Blood Orange / Negro Swan

ゴスペルからネオ・ソウルまでのオーセンティックな黒人音楽とシンセ・ポップの要素が入り混じった音楽性は、宛らD'AngeloとFrank Oceanの中間を行くようだ。
M14ではThundercatに通じるフュージョン、M15ではAriel Pinkを想起させるAOR風までが披露されており、モダンな雰囲気を醸出している。

倍音を多く含んだシンセのアンビエンスは如何にも昨今のオルタナR&Bに相応しいサウンドだが、M7の高速ハイハット使いにも関わらずビートにトラップの要素は希薄で、他の凡百のものとは一線を画した印象を受ける。
ディレイで変調されたM4の奇妙なハット音や、異なるドラムマシンによるビートをパッチワーク的に組み合わせたようなM10等、音色自体はオールドスクールでチープな感覚さえあるが、不思議なオリジナリティで溢れている。
M12のサイレンのような上昇するシンセと狂ったピアノの競演等は独創的で、何処かJames Blakeにも通じる才能を感じさせる。

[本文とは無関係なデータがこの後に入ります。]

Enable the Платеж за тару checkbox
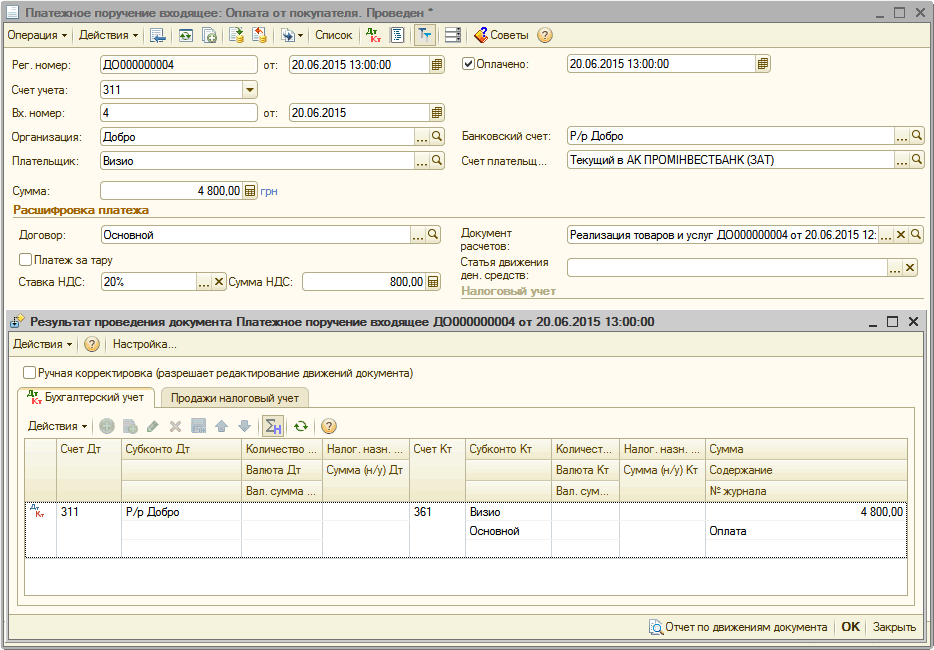Image resolution: width=934 pixels, height=650 pixels. tap(26, 260)
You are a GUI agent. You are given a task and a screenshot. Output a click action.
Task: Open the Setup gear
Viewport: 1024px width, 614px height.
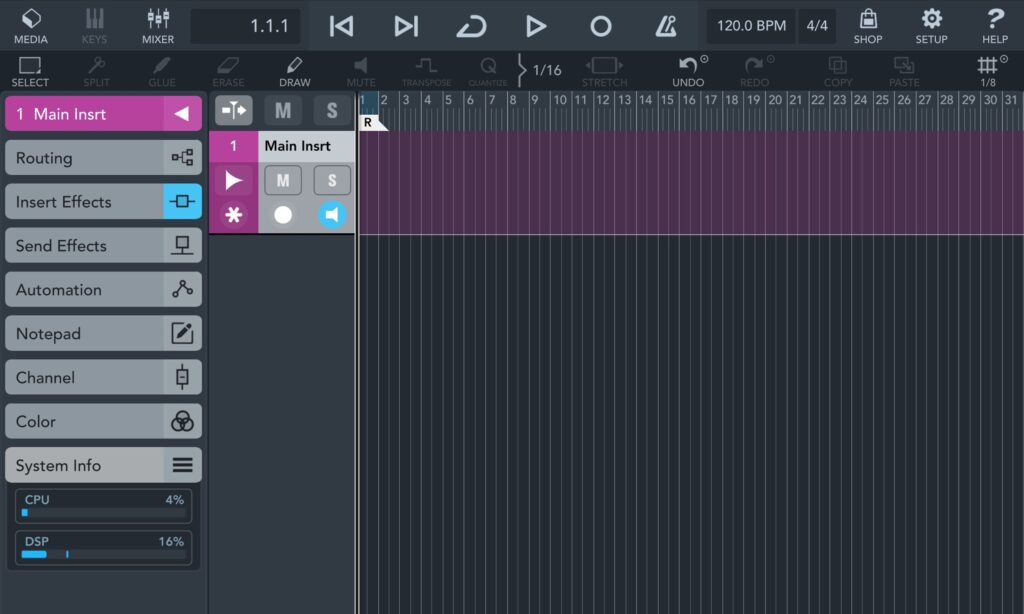(931, 26)
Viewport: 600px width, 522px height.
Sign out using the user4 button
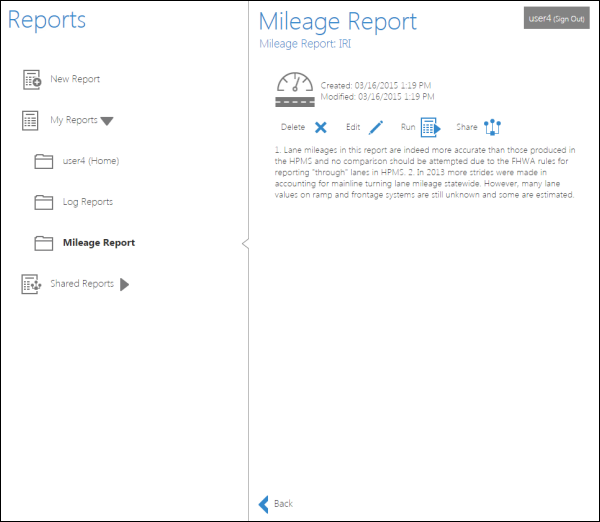(556, 18)
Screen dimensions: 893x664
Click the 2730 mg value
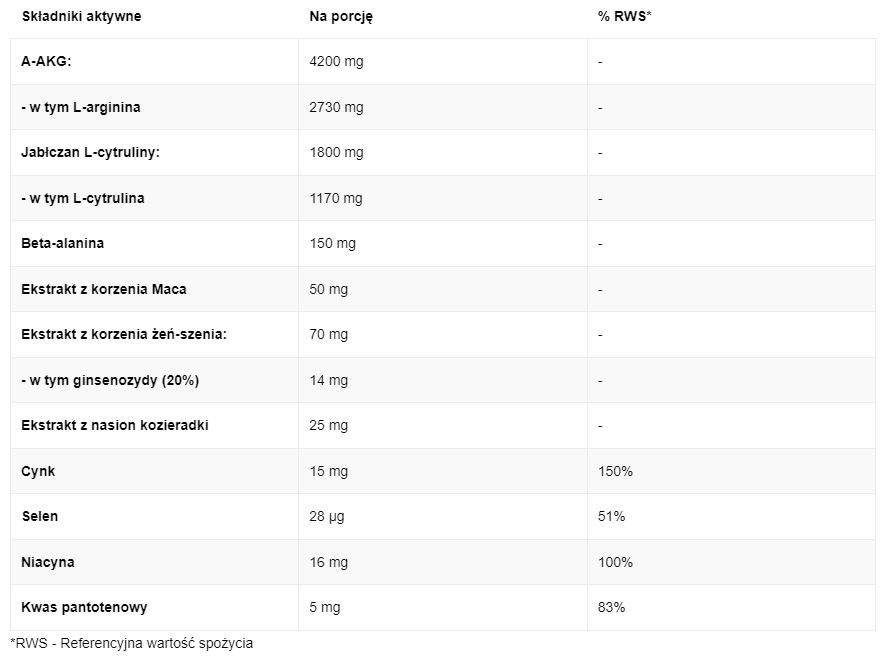point(336,107)
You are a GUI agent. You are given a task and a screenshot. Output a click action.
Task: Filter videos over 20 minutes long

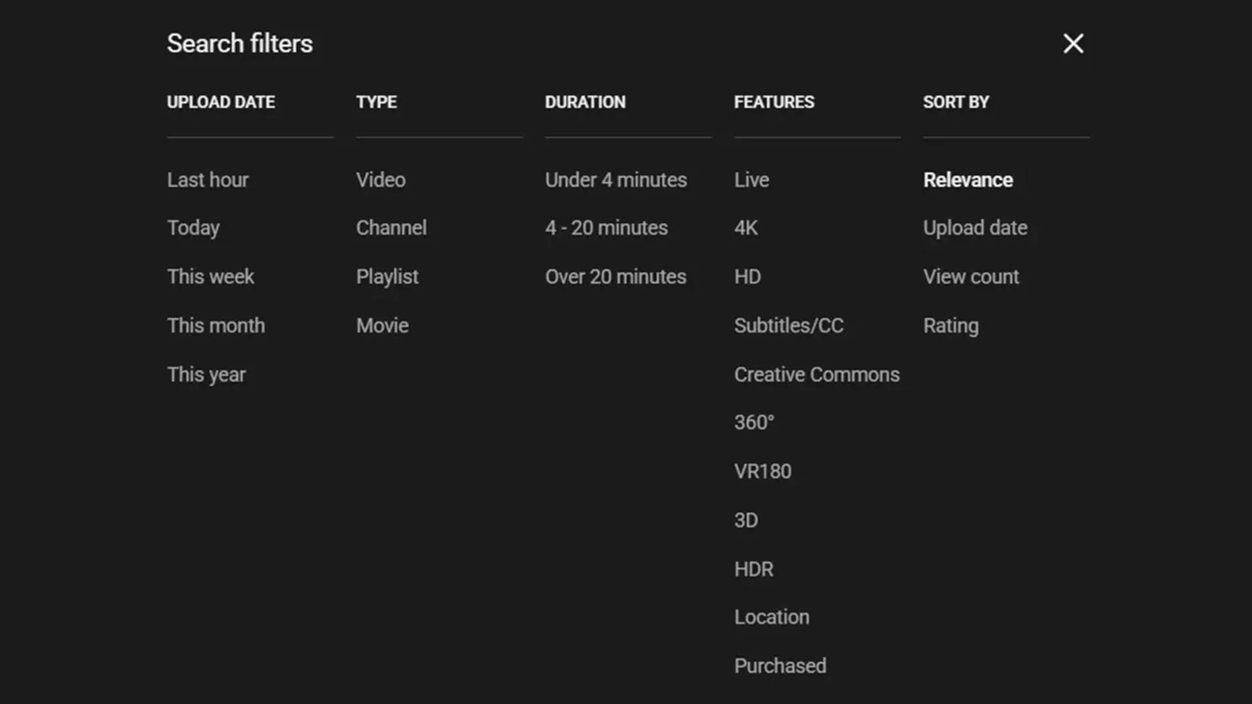click(x=615, y=276)
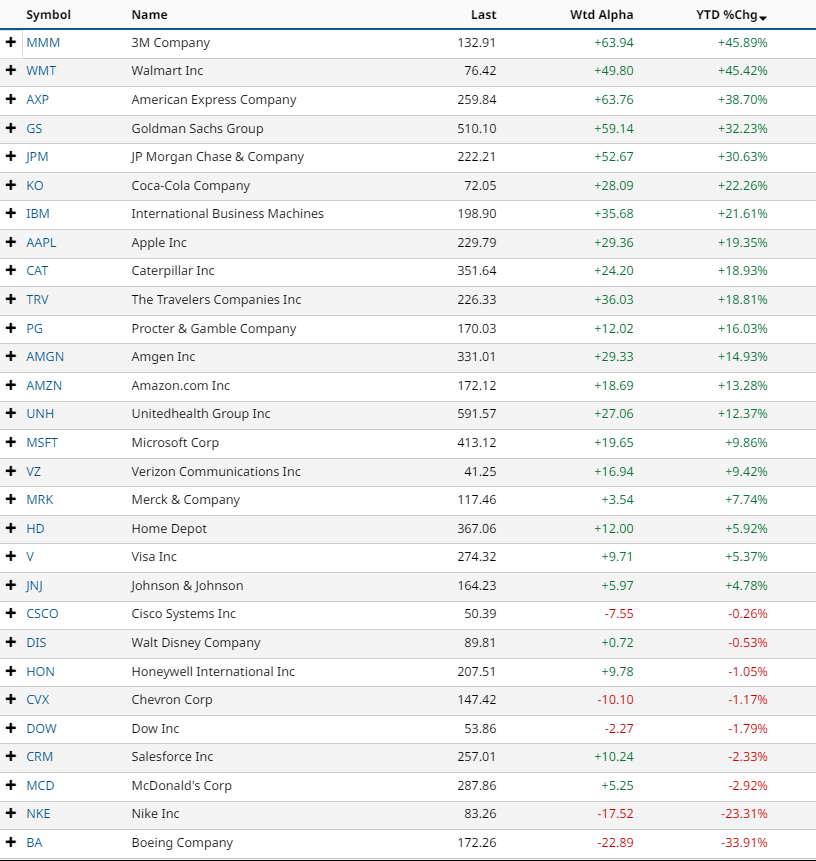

途中でころころと姿形を変えるエキセントリックな曲調、インタールードとの境界線は限りなくファジーで、曲の切替りも極端で、ミックス・テープを聴くような感覚もある。
これ見よがしではなく、そこはかとないスラップスティックさが漂っており、痛々しい程にオルタナティヴである事を自らに課すようなMiguelとは対照的に至ってナチュラルに狂った感じが好ましい。

ソウル/R&Bシンガーとしての歌唱力は実は下手なのではないかと思わされる瞬間もあり、意図的な破綻なのかどうか判断し難いところもあるが、黒人音楽の新時代を象徴するプロデューサーとしての才能は疑いようがない。
このような才能がFKA TwigsからMariah Careyまで幅広くプロダクションに携わる現状は、インディ/メジャーを問わない昨今のR&Bの面白さを物語っている。